The Shuttle having in its weaving caught up the thread of G. Selden's rudimentary existence and drawn it, with the young man himself, across the sea, used curiously the thread in question, in the forming of the design of its huge web. As wool and coarse linen are sometimes interwoven with rich silk for decorative or utilitarian purposes, so perhaps was this previously unvalued material employed.
It was, indeed, an interesting truth that the young man, during his convalescence, without his own knowledge, acted as a species of magnet which drew together persons who might not easily otherwise have met. Mr. Penzance and Mount Dunstan rode over to see him every few days, and their visits naturally established relations with Stornham Court much more intimate than could have formed themselves in the same length of time under any of the ordinary circumstances of country life. Conventionalities lost their prominence in friendly intercourse with Selden. It was not, however, that he himself desired to dispense with convention. His intense wish to “do the right thing,” and avoid giving offence was the most ingenuous and touching feature of his broad cosmopolitan good nature.
“If I ever make a break, sir,” he had once said, with almost passionate fervour, in talking to Mr. Penzance, “please tell me, and set me on the right track. No fellow likes to look like a hoosier, but I don't mind that half as much as—as seeming not to APPRECIATE.”
He used the word “appreciate” frequently. It expressed for him many degrees of thanks.
“I tell you that's fine,” he said to Ughtred, who brought him a flower from the garden. “I appreciate that.”
To Betty he said more than once:
“You know how I appreciate all this, Miss Vanderpoel.
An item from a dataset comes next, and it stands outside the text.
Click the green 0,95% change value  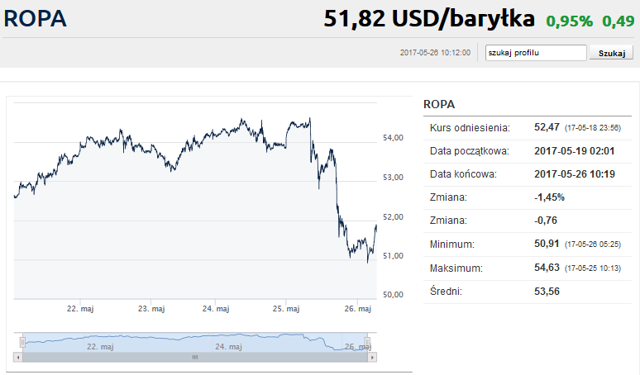[569, 21]
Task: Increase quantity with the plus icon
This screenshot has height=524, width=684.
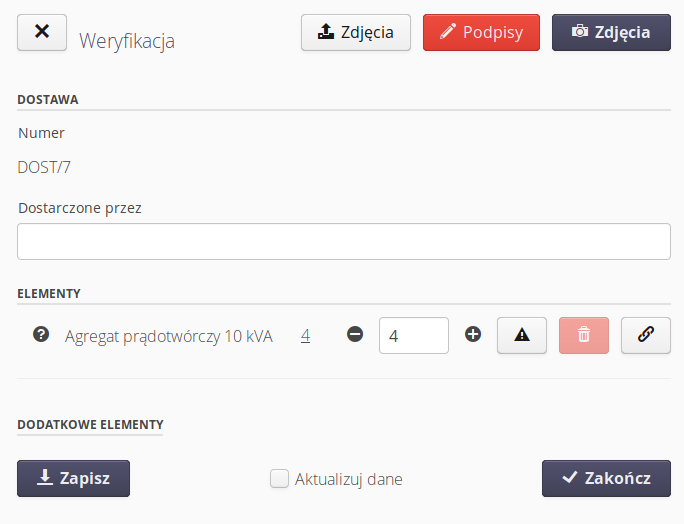Action: tap(473, 335)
You DO know I appreciate it, don't you?”
He had an immense admiration for Mount Dunstan, and talked to him a great deal about America, often about the sheep ranch, and what it might have done and ought to have done. But his admiration for Mr. Penzance became affection. To him he talked oftener about England, and listened to the vicar's scholarly stories of its history, its past glories and its present ones, as he might have listened at fourteen to stories from the Arabian Nights.
These two being frequently absorbed in conversation, Mount Dunstan was rather thrown upon Betty's hands. When they strolled together about the place or sat under the deep shade of green trees, they talked not only of England and America, but of divers things which increased their knowledge of each other. It is points of view which reveal qualities, tendencies, and innate differences, or accordances of thought, and the points of view of each interested the other.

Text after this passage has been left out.